I write a catchy opening scene/prologue, detailing the actual attack. Then, even a backstory of the conservationist’s origins and his love for nature. And, even more pages as I dabble in three different character voices and write at least a page each of their stories, told through their perspectives…

And then, something strange happens.

I don’t want to write anymore. WTF???

Chalkboard-Writers-Block

No matter, I’ve been through this twice before. I’ve written TWO novels for goodness sakes!! Most people have never even written one. I know the discipline it takes to write, rewrite, edit, rewrite, edit and write until you never want to see your manuscript again. My office is filled with paper and file folders tall enough to eclipse and six foot man! So, what gives?

I go back to my desk and try to write some more. OK, let’s work more on the main female character. I think up the details of her life, what she’s doing now, how her life eventually intertwines with that of the sea turtle conservationist…How do they end up in Costa Rica, what type of story does she want to tell, etc…etc…

I write some gibberish. It’s bad, but no matter, I’ve been through this chartered territory before. I just need to tough it out, work through it and keep writing.

SuckItPricess_SilverPurple

Except I don’t want to.
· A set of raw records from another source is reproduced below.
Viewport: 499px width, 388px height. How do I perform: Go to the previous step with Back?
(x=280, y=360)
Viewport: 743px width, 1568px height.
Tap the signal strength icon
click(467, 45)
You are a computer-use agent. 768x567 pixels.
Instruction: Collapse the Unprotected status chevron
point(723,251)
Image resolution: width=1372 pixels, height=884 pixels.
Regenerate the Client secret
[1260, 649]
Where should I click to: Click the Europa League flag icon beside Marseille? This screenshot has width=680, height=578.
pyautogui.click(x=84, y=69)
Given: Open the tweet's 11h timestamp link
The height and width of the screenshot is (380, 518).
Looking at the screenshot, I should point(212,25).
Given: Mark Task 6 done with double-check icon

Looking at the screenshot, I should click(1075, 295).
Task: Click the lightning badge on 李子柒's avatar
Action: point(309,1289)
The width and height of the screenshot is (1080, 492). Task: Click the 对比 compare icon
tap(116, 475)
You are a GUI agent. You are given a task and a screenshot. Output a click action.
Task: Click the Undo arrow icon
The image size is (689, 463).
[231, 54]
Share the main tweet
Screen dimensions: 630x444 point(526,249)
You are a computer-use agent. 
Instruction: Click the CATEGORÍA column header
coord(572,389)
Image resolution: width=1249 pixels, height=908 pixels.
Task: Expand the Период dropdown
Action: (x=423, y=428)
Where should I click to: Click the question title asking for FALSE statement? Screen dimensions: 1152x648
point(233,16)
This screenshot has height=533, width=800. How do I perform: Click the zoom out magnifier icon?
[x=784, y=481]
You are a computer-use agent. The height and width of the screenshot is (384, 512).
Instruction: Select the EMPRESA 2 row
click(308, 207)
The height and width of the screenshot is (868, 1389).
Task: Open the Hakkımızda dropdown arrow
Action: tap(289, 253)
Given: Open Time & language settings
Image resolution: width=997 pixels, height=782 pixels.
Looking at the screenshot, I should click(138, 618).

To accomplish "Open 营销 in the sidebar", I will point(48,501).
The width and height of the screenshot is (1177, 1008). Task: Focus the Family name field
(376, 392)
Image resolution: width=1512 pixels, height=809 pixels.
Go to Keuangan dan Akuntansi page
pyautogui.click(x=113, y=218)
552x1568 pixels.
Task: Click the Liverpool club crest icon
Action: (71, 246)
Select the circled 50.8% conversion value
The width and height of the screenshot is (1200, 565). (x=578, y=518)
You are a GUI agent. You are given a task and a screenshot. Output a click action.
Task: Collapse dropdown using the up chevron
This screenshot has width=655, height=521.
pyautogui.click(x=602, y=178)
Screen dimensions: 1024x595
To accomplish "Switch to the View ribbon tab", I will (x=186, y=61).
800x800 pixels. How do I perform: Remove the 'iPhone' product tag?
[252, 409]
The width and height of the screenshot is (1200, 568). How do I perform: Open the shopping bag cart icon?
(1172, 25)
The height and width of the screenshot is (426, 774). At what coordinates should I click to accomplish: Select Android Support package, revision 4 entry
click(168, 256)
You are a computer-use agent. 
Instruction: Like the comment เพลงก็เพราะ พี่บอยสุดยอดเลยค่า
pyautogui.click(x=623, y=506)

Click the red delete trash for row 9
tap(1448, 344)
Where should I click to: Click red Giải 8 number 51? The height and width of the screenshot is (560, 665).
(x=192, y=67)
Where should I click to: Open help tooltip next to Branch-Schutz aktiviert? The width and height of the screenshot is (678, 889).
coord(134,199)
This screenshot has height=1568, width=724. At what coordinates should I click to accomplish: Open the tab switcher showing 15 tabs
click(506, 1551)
Something bizarre has happened that has never occurred to me during my 1st two novels: I feel like I’ve lost inspiration. MON DIEU! My muse has left me and I feel like I’m forcing the story.

Whomp, whomp, whomp…

So what I do now? Admonish myself to being a lazy ass and just suck it up? Force myself to keep writing? But I am, by nature, NOT LAZY – so what should I do???

I try to convince myself to stop being a whiner already and just write this damn story…the voices will come, the narrative will mesh together, if only I keep showing up at my desk, but for some strange reason, a very faint murmuring in my gut tells me to stop. It’s not the right time or it’s not the right story.

With my previous books, I felt like when I started writing, it was almost like I was possessed with my narrative. Yes, it required a Herculean amount of sheer effort to show up at my desk every day, but for some reason, it felt good and actually, not that hard. I was fascinated by the topics I had chosen and felt absolutely driven to tell those stories.

Except this time around, everything about the writing process feels different. So, am I merely LAZY or is that something more sinister here at play? Dare, I say it, WRITER’S BLOCK?? An affliction I have largely dismissed as a psychological excuse for lazy people?? How can a person have writer’s block??? There are so many interesting topics in the world; this condition is surely a lame justification for poor twiddling souls who just need an artful way of saying they just don’t want to do it anymore.

So, if it’s not laziness or writer’s block, what the F*** is it???

This is my current state of affairs. If I’m honest, I’ve been wrestling with this dilemma for the past six months or so and I’ve decided the ailment which possesses me is neither idleness nor artistic angst.

I think it’s an opportunity for me to explore. To learn more about who I am and what I want to give to the world. This might sound a tad altruistic or downright big-headed, but I’ve decided that for the next year or so, I will just follow my curiosity and see what it takes me.

I love to learn and cultivate my mind, so nothing’s really being lost here.

Already in the first six months of 2016, while NOT writing, I have exposed myself to countless new concepts that absolutely enrapture me. I’ve decided I will blog about it and try and be more disciplined about posting here. And I shall call it: MY YEAR OF CURIOSITY – Tales of a non-writing writer.

My hope is that at the end of this year (or two?), I will have gained clearer insight into who I am and what it is I want to write for my next novel.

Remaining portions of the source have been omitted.